Excerpt:
Start of Block

Will the Bowers & Wilkins 805 D4 Speakers Hold Their Value?

With the Bowers & Wilkins 800 Series legacy, any pair of 805 D4s will likely be strong in the resale department both now as well as years into the future. I don’t see the value of any modern 805s plummeting like some lesser-known yet also-pricey audiophile speaker products might experience. 

Home theater enthusiasts who have Bowers & Wilkins speakers as their mains might swipe up a pair of used 805s for effect speakers. Then again, when was the last time that you saw a pair of current Bowers & Wilkins 805 speakers on the used market? It has been a while for me. Your audiophile investment is going to be safe here.

Here are the Bowers & Wilkins 805 D4 speakers installed at Greg Handy's reference audiophile listening room.
Here are the Bowers & Wilkins 805 D4 speakers installed at Greg Handy’s reference audiophile listening room.

What is the Competition for the Bowers & Wilkins 805 D4 Speakers?

The Totem Element Fire V2 is priced at $8,450 per pair without stands. The Element Fire V2 is a two-way, sealed-box speaker that utilizes custom drivers and a unique crossover applied to the tweeter, allowing the midrange driver to run up its entire frequency range. The published bass extension is a surprising 30 Hz. The sensitivity is 88dB, the same as the 805 D4.

End of Block

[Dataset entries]
Start of Block

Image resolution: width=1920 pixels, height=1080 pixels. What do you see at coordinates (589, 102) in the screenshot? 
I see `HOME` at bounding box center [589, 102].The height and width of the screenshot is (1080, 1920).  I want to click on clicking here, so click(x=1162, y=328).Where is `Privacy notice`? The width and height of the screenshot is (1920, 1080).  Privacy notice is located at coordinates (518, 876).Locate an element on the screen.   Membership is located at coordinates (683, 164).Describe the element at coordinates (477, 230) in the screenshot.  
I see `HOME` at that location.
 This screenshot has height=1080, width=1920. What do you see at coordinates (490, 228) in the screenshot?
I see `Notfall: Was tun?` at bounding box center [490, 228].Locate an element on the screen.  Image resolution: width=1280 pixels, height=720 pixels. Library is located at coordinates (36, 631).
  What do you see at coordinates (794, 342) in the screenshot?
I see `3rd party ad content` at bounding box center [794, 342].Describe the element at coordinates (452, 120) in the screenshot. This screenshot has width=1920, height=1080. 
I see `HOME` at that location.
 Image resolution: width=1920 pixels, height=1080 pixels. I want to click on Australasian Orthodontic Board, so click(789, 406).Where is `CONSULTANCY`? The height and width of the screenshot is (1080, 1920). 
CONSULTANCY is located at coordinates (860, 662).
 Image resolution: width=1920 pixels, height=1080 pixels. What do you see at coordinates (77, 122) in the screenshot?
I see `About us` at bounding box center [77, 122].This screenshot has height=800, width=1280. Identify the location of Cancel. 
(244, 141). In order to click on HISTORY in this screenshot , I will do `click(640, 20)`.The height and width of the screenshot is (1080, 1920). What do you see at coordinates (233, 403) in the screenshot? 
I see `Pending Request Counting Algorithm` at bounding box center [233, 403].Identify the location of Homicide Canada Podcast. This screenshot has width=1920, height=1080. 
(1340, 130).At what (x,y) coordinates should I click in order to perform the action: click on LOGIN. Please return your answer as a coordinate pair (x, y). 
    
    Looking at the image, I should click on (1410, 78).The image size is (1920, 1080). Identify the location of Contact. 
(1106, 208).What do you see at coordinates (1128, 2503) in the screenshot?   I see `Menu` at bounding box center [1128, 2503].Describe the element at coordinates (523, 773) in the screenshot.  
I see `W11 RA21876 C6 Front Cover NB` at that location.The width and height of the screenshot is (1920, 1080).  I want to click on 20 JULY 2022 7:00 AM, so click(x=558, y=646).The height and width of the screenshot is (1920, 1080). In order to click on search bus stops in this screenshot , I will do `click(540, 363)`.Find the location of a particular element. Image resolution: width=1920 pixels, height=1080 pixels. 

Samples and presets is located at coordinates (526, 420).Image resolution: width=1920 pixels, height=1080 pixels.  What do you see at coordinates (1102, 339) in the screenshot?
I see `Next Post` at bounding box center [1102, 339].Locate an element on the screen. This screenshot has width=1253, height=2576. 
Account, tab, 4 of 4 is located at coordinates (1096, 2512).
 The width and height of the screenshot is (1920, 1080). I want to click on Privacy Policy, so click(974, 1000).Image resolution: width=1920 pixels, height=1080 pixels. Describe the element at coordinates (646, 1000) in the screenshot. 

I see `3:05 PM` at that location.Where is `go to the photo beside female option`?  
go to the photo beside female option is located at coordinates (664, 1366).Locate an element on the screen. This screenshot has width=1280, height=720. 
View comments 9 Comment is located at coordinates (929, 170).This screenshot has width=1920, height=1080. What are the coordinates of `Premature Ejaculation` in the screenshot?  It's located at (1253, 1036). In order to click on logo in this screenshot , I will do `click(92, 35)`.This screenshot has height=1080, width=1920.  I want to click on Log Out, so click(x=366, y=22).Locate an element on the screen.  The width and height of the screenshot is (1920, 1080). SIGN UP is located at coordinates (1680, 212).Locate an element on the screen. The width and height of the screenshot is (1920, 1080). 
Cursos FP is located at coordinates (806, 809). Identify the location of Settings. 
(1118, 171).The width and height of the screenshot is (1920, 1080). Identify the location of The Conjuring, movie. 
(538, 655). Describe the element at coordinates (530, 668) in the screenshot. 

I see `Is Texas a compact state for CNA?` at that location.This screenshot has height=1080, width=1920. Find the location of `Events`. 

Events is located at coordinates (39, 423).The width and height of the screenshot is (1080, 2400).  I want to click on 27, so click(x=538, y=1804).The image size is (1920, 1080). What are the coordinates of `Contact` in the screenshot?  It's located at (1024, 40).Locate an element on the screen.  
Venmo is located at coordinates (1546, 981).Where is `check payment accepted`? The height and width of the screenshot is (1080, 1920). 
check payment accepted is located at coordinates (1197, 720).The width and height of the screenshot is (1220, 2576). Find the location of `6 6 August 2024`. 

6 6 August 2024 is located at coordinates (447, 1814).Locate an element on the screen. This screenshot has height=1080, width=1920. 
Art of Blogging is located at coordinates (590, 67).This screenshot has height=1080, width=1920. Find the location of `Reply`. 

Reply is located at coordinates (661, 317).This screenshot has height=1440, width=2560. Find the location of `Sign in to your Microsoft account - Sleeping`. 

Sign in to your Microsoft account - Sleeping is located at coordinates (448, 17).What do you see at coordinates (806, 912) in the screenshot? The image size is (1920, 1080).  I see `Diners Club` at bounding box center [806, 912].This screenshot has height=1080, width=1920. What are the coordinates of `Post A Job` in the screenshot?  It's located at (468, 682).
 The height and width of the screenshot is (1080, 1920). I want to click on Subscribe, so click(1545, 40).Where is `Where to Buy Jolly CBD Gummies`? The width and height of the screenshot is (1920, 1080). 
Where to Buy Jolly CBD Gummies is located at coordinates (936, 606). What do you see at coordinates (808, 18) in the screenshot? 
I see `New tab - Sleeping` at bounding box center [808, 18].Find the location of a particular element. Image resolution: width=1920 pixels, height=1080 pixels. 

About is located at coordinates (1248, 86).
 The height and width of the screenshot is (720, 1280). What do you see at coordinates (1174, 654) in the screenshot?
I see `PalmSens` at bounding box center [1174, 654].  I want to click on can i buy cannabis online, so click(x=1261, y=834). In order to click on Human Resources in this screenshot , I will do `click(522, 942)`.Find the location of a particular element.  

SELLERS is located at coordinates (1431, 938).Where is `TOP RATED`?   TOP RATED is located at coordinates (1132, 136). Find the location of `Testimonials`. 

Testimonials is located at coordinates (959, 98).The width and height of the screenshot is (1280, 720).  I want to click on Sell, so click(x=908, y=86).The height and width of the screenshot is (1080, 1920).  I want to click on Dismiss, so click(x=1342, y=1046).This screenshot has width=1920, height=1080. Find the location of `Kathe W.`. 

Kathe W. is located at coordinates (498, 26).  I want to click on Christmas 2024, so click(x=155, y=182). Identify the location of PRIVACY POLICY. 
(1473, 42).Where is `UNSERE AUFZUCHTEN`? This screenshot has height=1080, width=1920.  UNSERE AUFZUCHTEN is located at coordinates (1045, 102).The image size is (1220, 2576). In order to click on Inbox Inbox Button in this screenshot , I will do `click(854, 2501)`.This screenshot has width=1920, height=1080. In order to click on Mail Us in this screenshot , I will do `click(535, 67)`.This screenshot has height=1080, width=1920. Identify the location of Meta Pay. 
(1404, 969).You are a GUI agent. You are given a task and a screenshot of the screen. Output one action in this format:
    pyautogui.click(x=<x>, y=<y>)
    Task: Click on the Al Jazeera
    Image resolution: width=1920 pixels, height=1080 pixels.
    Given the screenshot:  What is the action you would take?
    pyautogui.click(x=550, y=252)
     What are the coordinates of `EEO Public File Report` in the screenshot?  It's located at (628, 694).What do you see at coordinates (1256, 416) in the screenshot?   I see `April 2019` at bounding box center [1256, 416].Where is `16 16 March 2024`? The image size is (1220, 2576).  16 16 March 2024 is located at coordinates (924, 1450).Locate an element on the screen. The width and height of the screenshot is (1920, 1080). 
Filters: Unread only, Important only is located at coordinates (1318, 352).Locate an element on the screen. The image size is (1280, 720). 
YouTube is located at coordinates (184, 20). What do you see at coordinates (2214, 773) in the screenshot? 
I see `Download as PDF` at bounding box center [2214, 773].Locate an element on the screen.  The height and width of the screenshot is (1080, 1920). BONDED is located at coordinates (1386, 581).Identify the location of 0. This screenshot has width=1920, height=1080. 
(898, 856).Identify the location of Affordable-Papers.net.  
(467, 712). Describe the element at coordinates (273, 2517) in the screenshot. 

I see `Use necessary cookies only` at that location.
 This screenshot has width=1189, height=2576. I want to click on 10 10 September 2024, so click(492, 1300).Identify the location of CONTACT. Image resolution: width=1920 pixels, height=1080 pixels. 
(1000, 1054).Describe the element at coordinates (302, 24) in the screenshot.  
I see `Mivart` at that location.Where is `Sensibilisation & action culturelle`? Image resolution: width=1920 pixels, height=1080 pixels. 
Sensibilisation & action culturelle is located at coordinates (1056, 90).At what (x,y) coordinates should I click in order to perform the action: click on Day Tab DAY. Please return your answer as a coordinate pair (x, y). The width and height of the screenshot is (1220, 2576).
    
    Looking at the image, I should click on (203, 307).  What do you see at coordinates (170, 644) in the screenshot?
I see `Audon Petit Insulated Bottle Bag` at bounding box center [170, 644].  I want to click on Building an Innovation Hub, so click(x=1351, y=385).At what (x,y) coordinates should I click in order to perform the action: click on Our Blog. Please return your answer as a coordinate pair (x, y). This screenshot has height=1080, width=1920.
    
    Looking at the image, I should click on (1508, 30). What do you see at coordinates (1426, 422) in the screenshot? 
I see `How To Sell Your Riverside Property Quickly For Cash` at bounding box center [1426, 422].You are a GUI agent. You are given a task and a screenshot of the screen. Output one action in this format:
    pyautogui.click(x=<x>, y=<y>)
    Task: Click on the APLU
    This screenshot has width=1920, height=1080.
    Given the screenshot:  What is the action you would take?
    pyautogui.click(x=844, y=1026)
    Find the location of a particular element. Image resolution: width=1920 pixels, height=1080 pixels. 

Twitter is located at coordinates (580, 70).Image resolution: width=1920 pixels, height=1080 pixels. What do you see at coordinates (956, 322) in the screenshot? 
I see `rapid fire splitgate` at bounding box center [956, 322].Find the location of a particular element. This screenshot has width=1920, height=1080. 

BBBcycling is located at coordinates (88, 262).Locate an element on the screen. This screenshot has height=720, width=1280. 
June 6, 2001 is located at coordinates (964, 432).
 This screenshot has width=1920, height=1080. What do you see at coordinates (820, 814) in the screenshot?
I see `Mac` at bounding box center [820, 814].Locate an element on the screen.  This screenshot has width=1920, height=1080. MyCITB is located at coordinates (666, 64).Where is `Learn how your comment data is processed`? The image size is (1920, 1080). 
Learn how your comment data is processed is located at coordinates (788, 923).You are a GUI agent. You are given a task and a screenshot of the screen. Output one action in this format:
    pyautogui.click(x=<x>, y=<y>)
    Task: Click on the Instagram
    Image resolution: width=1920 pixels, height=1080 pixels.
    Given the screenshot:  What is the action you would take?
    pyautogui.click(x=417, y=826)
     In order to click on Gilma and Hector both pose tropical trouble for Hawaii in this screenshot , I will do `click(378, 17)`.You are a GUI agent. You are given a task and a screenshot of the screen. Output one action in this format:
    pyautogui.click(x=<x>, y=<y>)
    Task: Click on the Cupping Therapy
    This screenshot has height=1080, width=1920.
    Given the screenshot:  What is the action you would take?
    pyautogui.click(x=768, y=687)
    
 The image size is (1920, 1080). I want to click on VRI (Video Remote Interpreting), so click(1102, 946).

End of Block

Action item:
Reproduce the passage of the excerpt about the Bowers & Wilkins 805 D4 speakers starting with "Will the Bowers" and going on through "products might experience.".

Result:
Will the Bowers & Wilkins 805 D4 Speakers Hold Their Value?

With the Bowers & Wilkins 800 Series legacy, any pair of 805 D4s will likely be strong in the resale department both now as well as years into the future. I don’t see the value of any modern 805s plummeting like some lesser-known yet also-pricey audiophile speaker products might experience.